Un podcast que se hizo frente a público, “Entre Luces y Sombras” conectó con el público saltillense, en donde más de uno se reconoció en historias que pocas veces se dicen en voz alta.
Fue en Villa Ferré, la noche de este martes, donde el podcast “Entre Luces y Sombras” dejó de ser un espacio digital para convertirse en un espacio de encuentro, humano y cercano.
Las voces de Teresa Alarcón y Cecilia Flores guiaron una conversación honesta sobre lo que se sufre: el duelo, la soledad, las comparaciones, las pérdidas y esa dificultad que muchas veces existe para decir “no estoy bien”.
Fue gracias al impulso de Inspira Coahuila y el DIF Coahuila que este podcast de Spotify pudo realizarse en vivo desde Villa Ferré, con la participación especial de Eduardo del Villar, quien compartió un testimonio que marcó la noche.
PARA HABLAR DE LO QUE DUELE
El formato del podcast, basado en entrevistas y conversatorios, permitió abrir temas que algunas veces se evitan. Las conductoras insistieron en la importancia de nombrar las emociones, de dejar de esconder el dolor y de generar espacios donde la vulnerabilidad no sea motivo de juicio.

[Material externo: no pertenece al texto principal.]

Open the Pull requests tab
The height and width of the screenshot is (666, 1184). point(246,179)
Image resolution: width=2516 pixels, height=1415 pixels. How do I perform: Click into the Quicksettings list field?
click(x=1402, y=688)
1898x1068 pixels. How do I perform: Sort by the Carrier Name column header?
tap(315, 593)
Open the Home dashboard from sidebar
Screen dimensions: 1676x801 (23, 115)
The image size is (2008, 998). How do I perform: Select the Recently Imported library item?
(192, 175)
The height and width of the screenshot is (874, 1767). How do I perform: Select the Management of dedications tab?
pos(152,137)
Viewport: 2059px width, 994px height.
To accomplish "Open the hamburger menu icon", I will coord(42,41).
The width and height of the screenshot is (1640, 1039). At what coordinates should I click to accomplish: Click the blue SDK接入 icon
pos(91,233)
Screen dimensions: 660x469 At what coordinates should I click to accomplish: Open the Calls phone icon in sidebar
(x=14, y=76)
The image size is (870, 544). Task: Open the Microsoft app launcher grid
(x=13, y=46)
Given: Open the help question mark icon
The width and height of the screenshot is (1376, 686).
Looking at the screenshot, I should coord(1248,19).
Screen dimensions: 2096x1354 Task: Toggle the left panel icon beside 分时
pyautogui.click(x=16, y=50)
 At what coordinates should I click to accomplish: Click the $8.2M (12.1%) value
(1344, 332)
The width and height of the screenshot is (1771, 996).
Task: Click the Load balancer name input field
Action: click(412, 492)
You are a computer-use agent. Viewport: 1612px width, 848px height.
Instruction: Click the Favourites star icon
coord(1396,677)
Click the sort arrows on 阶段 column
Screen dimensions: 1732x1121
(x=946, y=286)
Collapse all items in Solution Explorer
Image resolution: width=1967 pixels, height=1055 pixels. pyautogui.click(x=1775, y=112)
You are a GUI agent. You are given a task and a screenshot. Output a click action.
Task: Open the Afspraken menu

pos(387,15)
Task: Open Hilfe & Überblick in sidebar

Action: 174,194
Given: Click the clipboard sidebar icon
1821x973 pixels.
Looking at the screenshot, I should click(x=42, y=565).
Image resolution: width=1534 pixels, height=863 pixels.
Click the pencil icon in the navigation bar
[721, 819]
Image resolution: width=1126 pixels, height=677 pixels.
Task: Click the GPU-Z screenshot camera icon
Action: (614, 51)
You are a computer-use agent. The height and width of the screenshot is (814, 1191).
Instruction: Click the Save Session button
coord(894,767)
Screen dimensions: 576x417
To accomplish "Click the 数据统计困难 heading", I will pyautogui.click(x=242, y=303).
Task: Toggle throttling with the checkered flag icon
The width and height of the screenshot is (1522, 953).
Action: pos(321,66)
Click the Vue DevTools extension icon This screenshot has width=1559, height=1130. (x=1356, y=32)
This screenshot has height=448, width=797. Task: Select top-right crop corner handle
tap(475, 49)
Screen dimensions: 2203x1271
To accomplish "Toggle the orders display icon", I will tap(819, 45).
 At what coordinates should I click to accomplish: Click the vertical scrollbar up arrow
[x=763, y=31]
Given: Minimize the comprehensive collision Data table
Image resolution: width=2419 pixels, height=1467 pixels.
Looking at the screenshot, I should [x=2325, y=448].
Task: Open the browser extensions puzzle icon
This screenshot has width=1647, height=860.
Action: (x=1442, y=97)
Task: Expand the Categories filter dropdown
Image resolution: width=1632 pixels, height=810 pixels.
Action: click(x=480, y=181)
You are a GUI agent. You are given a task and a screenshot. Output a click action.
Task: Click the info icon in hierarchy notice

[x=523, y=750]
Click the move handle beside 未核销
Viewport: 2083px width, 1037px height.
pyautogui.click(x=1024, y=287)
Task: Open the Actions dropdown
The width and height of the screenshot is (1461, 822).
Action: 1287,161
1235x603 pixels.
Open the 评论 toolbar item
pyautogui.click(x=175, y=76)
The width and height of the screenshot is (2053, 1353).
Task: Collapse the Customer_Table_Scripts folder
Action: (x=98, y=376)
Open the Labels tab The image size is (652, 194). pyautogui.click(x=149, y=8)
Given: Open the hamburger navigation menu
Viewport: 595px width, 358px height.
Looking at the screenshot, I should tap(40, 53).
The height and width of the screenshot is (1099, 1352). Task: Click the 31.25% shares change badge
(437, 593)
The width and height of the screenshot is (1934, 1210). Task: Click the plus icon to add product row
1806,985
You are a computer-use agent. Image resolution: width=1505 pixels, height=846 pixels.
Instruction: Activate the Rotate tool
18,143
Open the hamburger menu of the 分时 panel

“Hay palabras y procesos que no expresamos… y ahí es donde comienza el aislamiento”, se compartió durante la charla.
Además, se subrayó la dificultad de hablar desde la vulnerabilidad: “muchas veces lo que encuentras del otro lado es que no te escuchan, que te quieren arreglar… y no, te estoy diciendo que me escuches, no que me arregles”, se reflexionó durante el conversatorio.
GENERANDO CONCIENCIA
Eduardo del Villar relató la pérdida de su hermano en un contexto marcado por el consumo de sustancias y una crisis emocional.
Su testimonio expuso una realidad incómoda: detrás de vidas aparentemente exitosas pueden existir luchas invisibles. También advirtió sobre la normalización del consumo de alcohol y drogas, especialmente entre jóvenes.
“La primera cuestión aquí en la mesa es esa frase de ‘no pasa nada’… y eso es lo que nos hace dar el paso a probar”, expresó.
También dejó un mensaje contundente sobre las emociones reprimidas: “cuando callamos todas estas emociones… se van haciendo una bolita de nieve que va creciendo hasta que revienta”, dijo Eduardo.
COMUNICACIÓN ES LA CLAVE
A lo largo del conversatorio, se hizo énfasis en la urgencia de aprender a escuchar sin juzgar y de abrir espacios seguros para hablar. La falta de comunicación, coincidieron, puede convertirse en un factor de riesgo silencioso.
“Tenemos que regresar a vernos a los ojos y preguntarnos cómo estás”, se dijo durante la charla, al hablar de la desconexión emocional actual.
El mensaje fue claro: mirar más allá de lo evidente, atreverse a preguntar y sostener conversaciones incómodas puede salvar vidas.